To speed up the computation the innermost atomic shells are kept frozen. The frozen Core Orbitals (CO), which are solutions of a large-basis all-electron calculation on the isolated atom, are expressed in an auxiliary set of (Slater-type) basis functions cor-bas, distinct from the valence set. The core basis set and the expansion coefficients that give the COs expressed in them are stored in the database data files.
Orthogonality of the valence Molecular Orbitals (MO) to the COs is achieved with the help of so-called Core Functions (CF). These functions are included in the valence set but they are not additional degrees of freedom. Each of the normal valence functions is combined with a linear combination of all CFs in the molecule in such a way that the transformed function (cbas) is orthogonal to all frozen COs in the molecule. There are exactly as many CFs as COs so the orthogonality condition for all valence basis functions amounts to the solution of a linear system where the number of conditions equals the number of parameters.

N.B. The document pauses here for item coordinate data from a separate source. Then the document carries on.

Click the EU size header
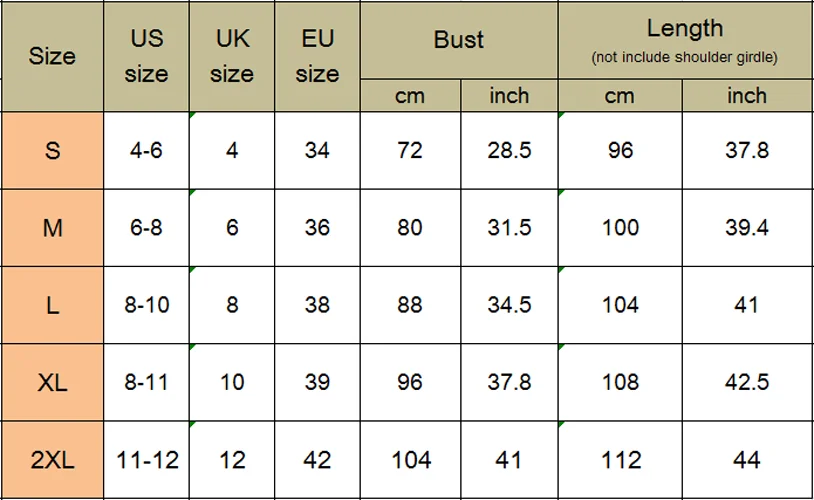This screenshot has width=814, height=500. click(317, 56)
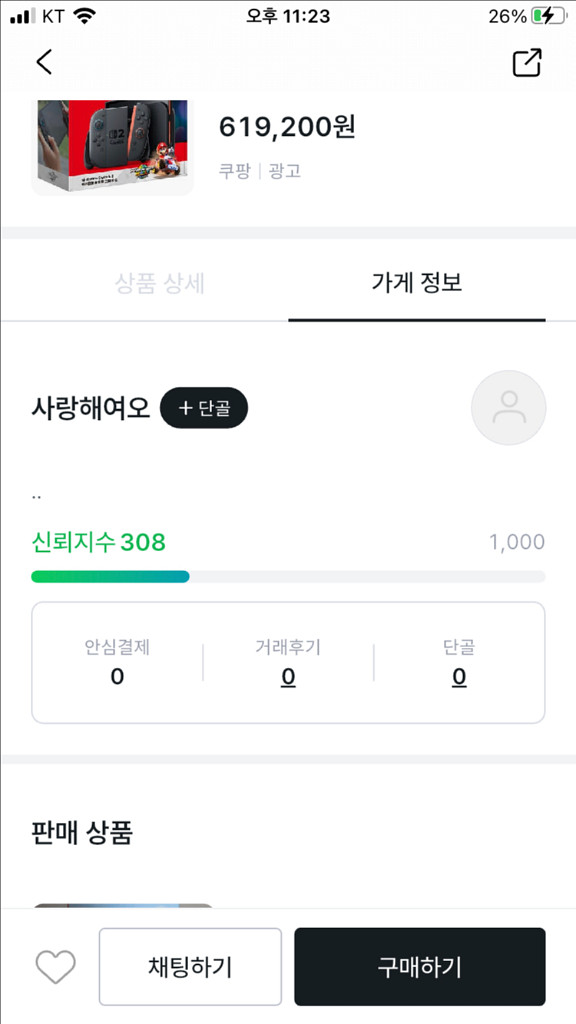Tap the 안심결제 count in the stats panel
Image resolution: width=576 pixels, height=1024 pixels.
[117, 676]
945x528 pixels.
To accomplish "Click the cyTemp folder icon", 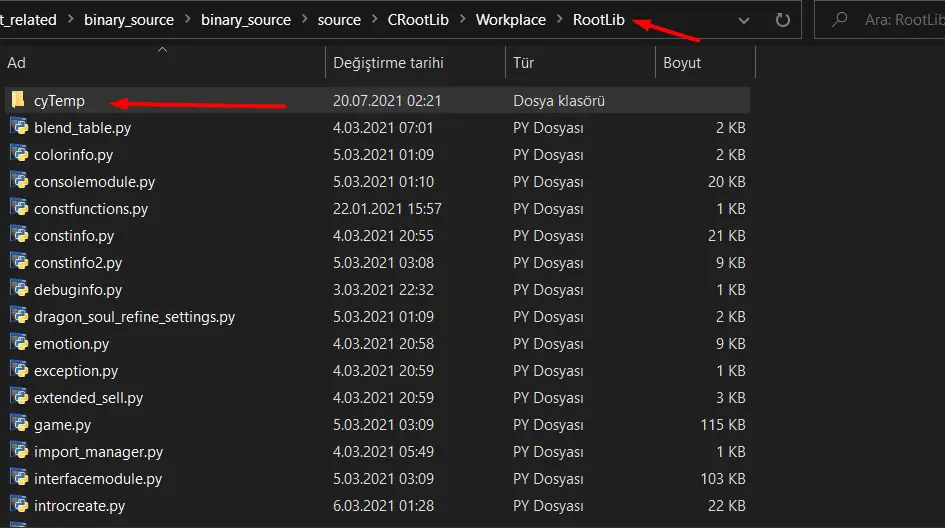I will point(18,101).
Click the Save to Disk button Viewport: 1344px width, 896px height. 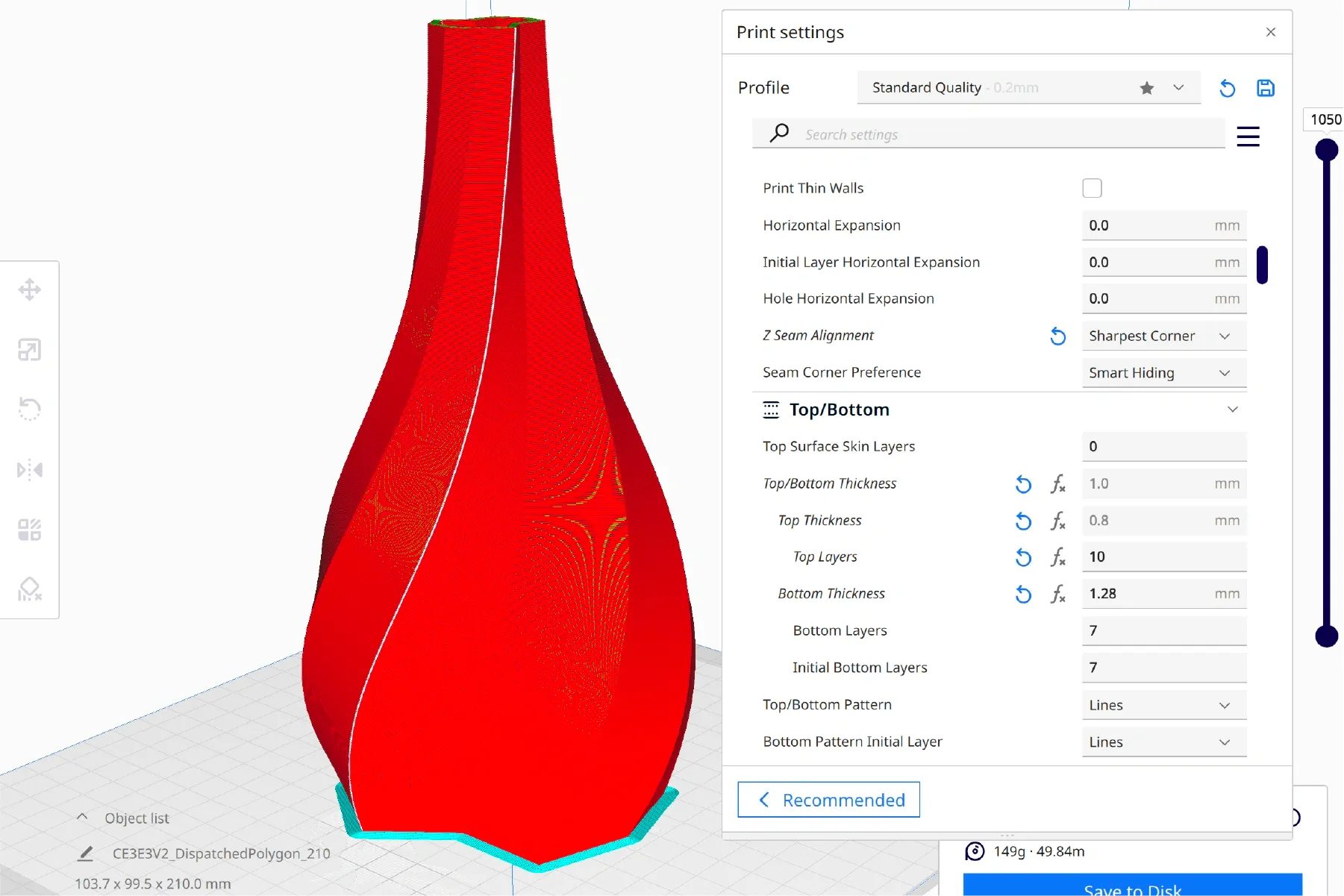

This aspect once more increases the discrepancy between the number of expansion coefficients of an MO and the number of MOs: the expansion coefficients in the most elementary bas representation run over all bas functions, including the CFs among them. At some places there may, alternatively, be expansions in the core-orthogonalized BAS functions, CBAS, where the CFs do not count anymore: they are included implicitly in the cbas functions.